Exercise requirements >>
- 1) In the update on the music visualizer app, what is the most time that can be spent on each frame to produce 30 frames per second?
- 2) Edit the stretch of the records from the line that contains "Select the DISK READ column header" through the line that contains "(x=54, y=59)": replace "Select" with "Choose", leave everything else unchanged, and return only those lines.

Passage provided >>

----

In my last update, I discussed using Socket.io for the implementation of persistent server connections in our music visualizer app. This week, we inch closer to our ultimate goal of rendering thirty frames per second with Three.js and sending them to the to the server for rendering to video. Great strides were made, but I also discovered performance issues that have serious implications for our rendering approach.
No Time to Dally
First off, let’s break down our time budget. We get 1000ms every second, and if we want to produce 30 frames per second, then we can only spend a maximum of 33.33ms on each frame. That’s not much, and depending on scene complexity and the client hardware, it could take that long just to render the frame.
However, our client is currently achieving rates as high as 60fps, so my thinking was that with a mandate to produce only half that amount of frames, we have somewhere in the neighborhood of 500ms per second to spare. During that time, we need to get the rendered frame from the canvas and send it to the server.
And why are we concerned about producing the video in realtime? Once the frames are turned into a movie, it doesn’t matter if it took an hour to produce each frame, right? Heck, back in 1995, Toy Story reportedly took anywhere from 2 to 15 hours per frame to render, but the movie still flowed across the screen like pure awesome sauce. So what gives?

----

Records to use >>
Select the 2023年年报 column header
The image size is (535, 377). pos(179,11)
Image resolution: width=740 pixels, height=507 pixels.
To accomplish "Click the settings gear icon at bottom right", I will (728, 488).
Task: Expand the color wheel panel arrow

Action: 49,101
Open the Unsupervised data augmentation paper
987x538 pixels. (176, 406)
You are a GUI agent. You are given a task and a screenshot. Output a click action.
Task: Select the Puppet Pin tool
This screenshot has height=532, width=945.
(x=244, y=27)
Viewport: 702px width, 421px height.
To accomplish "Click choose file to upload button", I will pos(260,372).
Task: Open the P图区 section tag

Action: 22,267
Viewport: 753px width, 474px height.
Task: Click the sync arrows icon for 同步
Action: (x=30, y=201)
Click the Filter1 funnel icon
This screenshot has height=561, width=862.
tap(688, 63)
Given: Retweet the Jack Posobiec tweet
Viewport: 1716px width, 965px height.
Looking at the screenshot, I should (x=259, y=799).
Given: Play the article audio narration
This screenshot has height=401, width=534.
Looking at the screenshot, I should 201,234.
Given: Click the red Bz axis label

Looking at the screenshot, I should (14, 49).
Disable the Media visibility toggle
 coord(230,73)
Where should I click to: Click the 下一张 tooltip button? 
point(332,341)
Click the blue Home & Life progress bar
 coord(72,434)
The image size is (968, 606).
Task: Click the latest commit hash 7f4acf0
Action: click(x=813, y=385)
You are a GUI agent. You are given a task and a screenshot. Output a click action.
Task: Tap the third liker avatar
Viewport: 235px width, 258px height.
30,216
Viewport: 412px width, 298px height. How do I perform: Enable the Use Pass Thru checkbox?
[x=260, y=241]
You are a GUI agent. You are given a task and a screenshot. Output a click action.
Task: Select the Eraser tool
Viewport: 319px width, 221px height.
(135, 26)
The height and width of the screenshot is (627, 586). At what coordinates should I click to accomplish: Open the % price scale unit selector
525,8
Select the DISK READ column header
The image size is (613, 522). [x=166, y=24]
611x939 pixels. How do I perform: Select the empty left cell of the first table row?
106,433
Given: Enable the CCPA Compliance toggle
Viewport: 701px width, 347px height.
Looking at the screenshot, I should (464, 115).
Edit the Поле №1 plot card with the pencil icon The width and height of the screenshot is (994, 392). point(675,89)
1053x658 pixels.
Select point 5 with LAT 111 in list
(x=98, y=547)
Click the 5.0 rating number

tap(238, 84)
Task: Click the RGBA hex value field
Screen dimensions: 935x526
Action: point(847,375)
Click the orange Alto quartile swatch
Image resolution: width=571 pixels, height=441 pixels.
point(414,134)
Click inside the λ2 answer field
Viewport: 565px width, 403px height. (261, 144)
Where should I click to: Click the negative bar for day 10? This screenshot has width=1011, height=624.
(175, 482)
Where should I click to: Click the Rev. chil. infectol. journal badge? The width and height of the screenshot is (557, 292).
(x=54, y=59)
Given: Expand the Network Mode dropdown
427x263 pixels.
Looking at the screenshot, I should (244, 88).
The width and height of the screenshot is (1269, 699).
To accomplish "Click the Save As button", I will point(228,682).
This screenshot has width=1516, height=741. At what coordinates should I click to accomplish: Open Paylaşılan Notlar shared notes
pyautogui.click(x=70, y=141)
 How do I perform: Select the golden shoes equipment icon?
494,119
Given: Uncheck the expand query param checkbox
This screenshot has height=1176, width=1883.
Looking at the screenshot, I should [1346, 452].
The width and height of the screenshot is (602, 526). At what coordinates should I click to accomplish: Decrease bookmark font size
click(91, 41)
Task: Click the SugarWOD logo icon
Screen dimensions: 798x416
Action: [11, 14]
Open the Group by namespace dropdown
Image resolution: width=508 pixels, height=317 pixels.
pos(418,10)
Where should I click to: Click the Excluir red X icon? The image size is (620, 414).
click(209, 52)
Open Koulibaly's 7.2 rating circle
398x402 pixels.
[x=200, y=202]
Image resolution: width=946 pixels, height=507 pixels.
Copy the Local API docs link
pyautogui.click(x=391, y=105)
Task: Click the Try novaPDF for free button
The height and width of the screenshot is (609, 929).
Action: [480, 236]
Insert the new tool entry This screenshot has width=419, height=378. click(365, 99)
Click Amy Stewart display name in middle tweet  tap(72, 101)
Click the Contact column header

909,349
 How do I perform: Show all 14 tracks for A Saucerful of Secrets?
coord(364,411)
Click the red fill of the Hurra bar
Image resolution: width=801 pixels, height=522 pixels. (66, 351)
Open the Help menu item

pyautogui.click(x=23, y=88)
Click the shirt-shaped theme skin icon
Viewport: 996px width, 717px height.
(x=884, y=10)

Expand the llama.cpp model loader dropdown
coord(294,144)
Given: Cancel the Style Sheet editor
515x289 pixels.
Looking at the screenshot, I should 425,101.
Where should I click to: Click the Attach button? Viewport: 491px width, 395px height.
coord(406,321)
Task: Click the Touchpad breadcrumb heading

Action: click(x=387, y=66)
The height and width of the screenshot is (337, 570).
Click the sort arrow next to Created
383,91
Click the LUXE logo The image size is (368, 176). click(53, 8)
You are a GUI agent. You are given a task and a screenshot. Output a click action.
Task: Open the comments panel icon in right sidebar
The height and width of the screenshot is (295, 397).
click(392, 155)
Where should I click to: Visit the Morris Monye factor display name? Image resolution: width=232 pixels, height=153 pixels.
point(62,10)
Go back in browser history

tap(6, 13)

----

Solutions to each task >>
- 1) 33.33ms

- 2)
Choose the DISK READ column header
The image size is (613, 522). [x=166, y=24]
611x939 pixels. How do I perform: Choose the empty left cell of the first table row?
106,433
Given: Enable the CCPA Compliance toggle
Viewport: 701px width, 347px height.
Looking at the screenshot, I should (464, 115).
Edit the Поле №1 plot card with the pencil icon The width and height of the screenshot is (994, 392). point(675,89)
1053x658 pixels.
Choose point 5 with LAT 111 in list
(x=98, y=547)
Click the 5.0 rating number

tap(238, 84)
Task: Click the RGBA hex value field
Screen dimensions: 935x526
Action: point(847,375)
Click the orange Alto quartile swatch
Image resolution: width=571 pixels, height=441 pixels.
point(414,134)
Click inside the λ2 answer field
Viewport: 565px width, 403px height. (261, 144)
Where should I click to: Click the negative bar for day 10? This screenshot has width=1011, height=624.
(175, 482)
Where should I click to: Click the Rev. chil. infectol. journal badge? The width and height of the screenshot is (557, 292).
(x=54, y=59)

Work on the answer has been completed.